Comprendre une consigne, défendre un droit, remplir un dossier et expliquer un désaccord exigent une langue maîtrisée. L’école doit garantir cette capacité à tous les enfants. Elle peut le faire sans mépriser les accents, les langues régionales ni les langues parlées dans les familles.
Les évaluations nationales de 2025 montrent des acquis contrastés selon les compétences et des écarts persistants entre l’éducation prioritaire et le reste du secteur public. En élémentaire, la compréhension orale est souvent mieux réussie que certaines compétences grammaticales ou de lecture. Ces résultats ne résument ni l’intelligence d’un enfant ni la valeur d’un établissement. Ils indiquent où un soutien devient nécessaire.
Le langage ne sert pas uniquement à réussir une dictée. Une maîtrise fragile réduit l’accès aux autres matières, car les problèmes de mathématiques, les sciences et l’histoire passent aussi par des textes. Plus tard, elle rend plus difficile la formation, l’emploi, la santé et la relation avec l’administration.
Une exigence commune, des chemins différents
LPE propose un objectif national clair pour la compréhension, l’expression orale, la lecture et l’écriture. Les moyens pour l’atteindre seraient adaptés à chaque élève : petits groupes temporaires, temps quotidien de lecture, orthophonie lorsque son indication relève du soin, bibliothèques accessibles et accompagnement des familles qui le souhaitent.

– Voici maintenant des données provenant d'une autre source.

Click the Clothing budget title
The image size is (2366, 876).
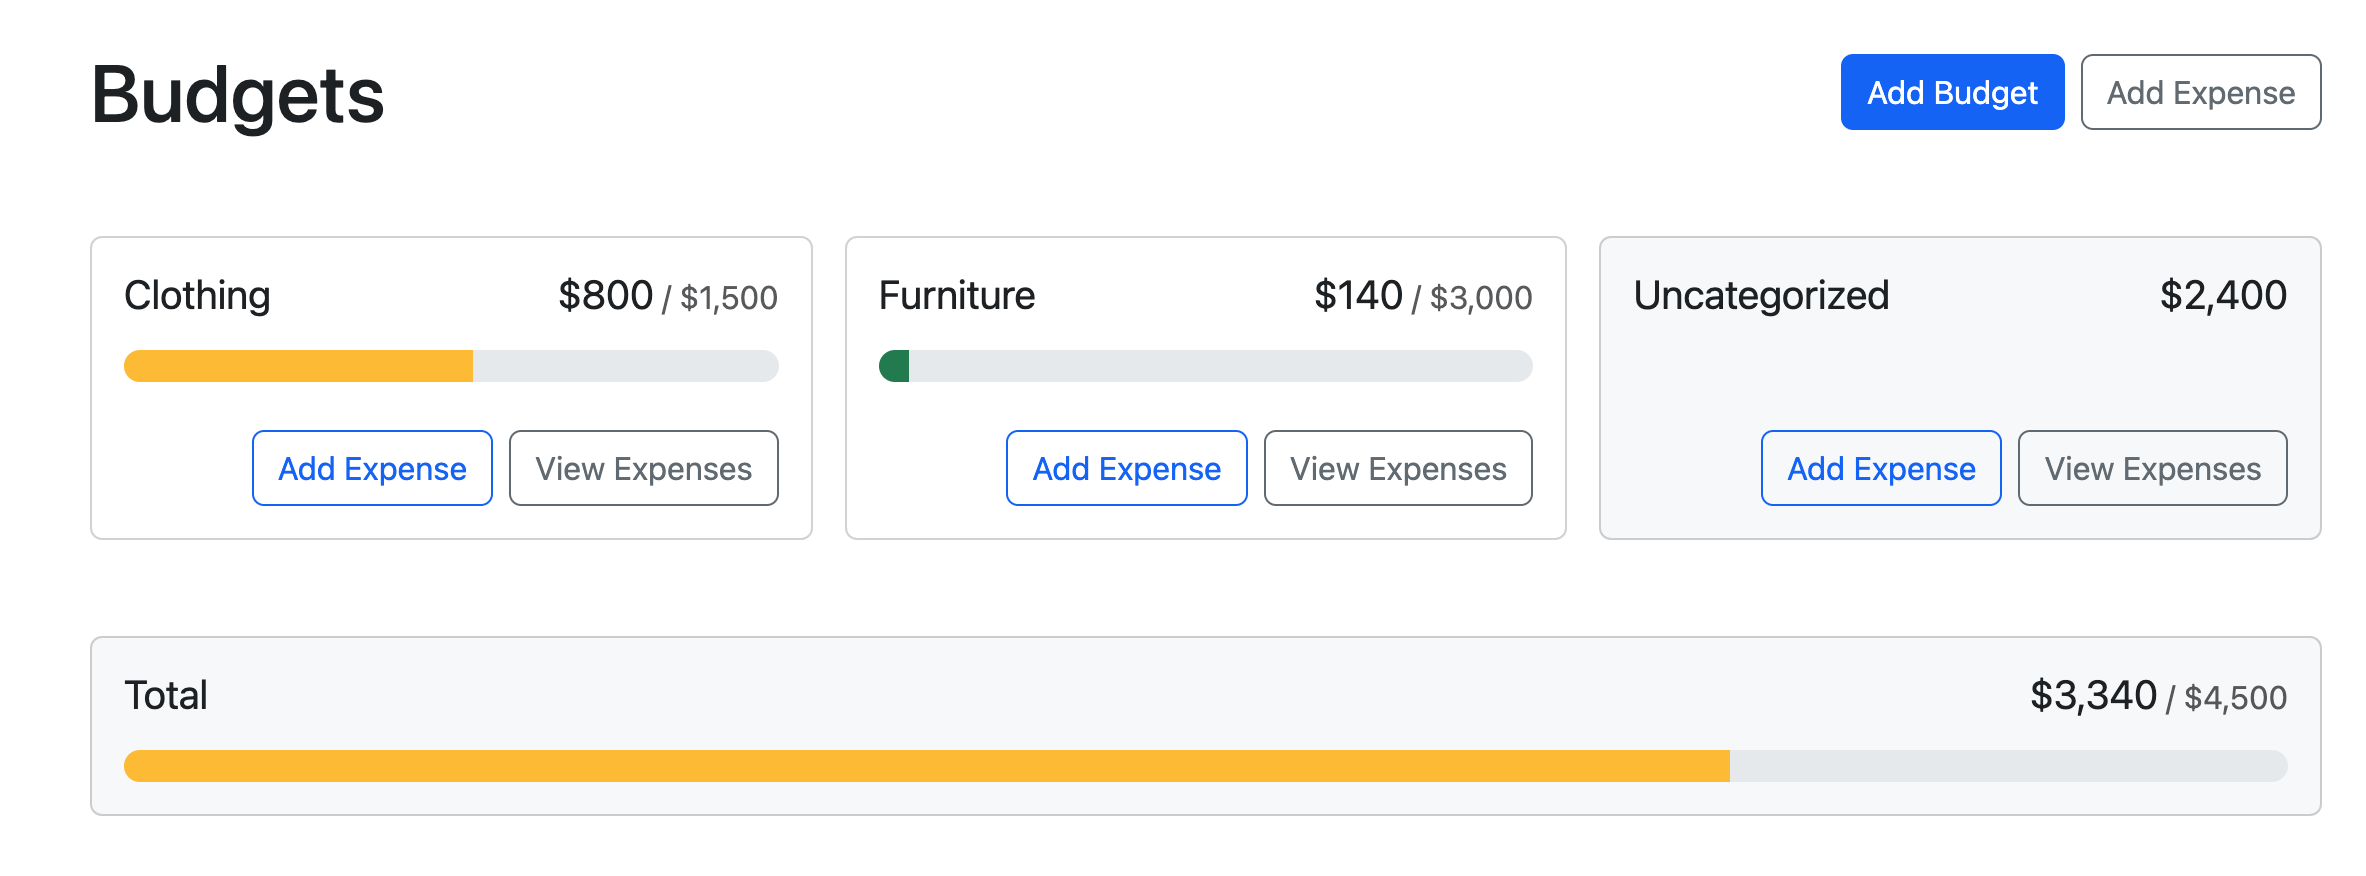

L’évaluation doit identifier une compétence à travailler, pas classer une origine sociale ou culturelle. Un enfant bilingue peut avoir besoin de renforcer le français scolaire tout en possédant une ressource linguistique précieuse. Lui demander d’abandonner la langue familiale n’améliore pas automatiquement son français et peut fragiliser le lien avec ses proches.
Les enseignants conserveraient la liberté pédagogique dans un cadre évalué. L’État fournirait des ressources, du temps de formation et des outils dont l’efficacité est documentée. Il éviterait les changements de méthode nationaux trop fréquents qui transforment chaque rentrée en expérimentation générale.
Parler avant de corriger
La maîtrise orale est parfois traitée comme naturelle, alors qu’elle s’enseigne. Expliquer un raisonnement, écouter, reformuler, raconter un fait dans l’ordre et adapter son vocabulaire sont des apprentissages. Ils comptent pour l’école comme pour la citoyenneté.
LPE prévoit des ateliers réguliers de parole, de lecture à voix haute et d’argumentation. La correction ne porterait pas sur l’accent. Elle viserait l’intelligibilité, la précision et la capacité à changer de registre selon la situation. Parler à sa famille, à un employeur ou devant un tribunal ne mobilise pas les mêmes codes.
Les bibliothèques scolaires et municipales seraient reliées par des horaires adaptés et une carte simple. L’accès aux livres ne doit pas dépendre de la présence d’une librairie à proximité ni du revenu des parents. Les ressources numériques complètent cette offre, mais ne remplacent ni le papier ni l’accompagnement humain.
« Une langue commune impose une culture unique »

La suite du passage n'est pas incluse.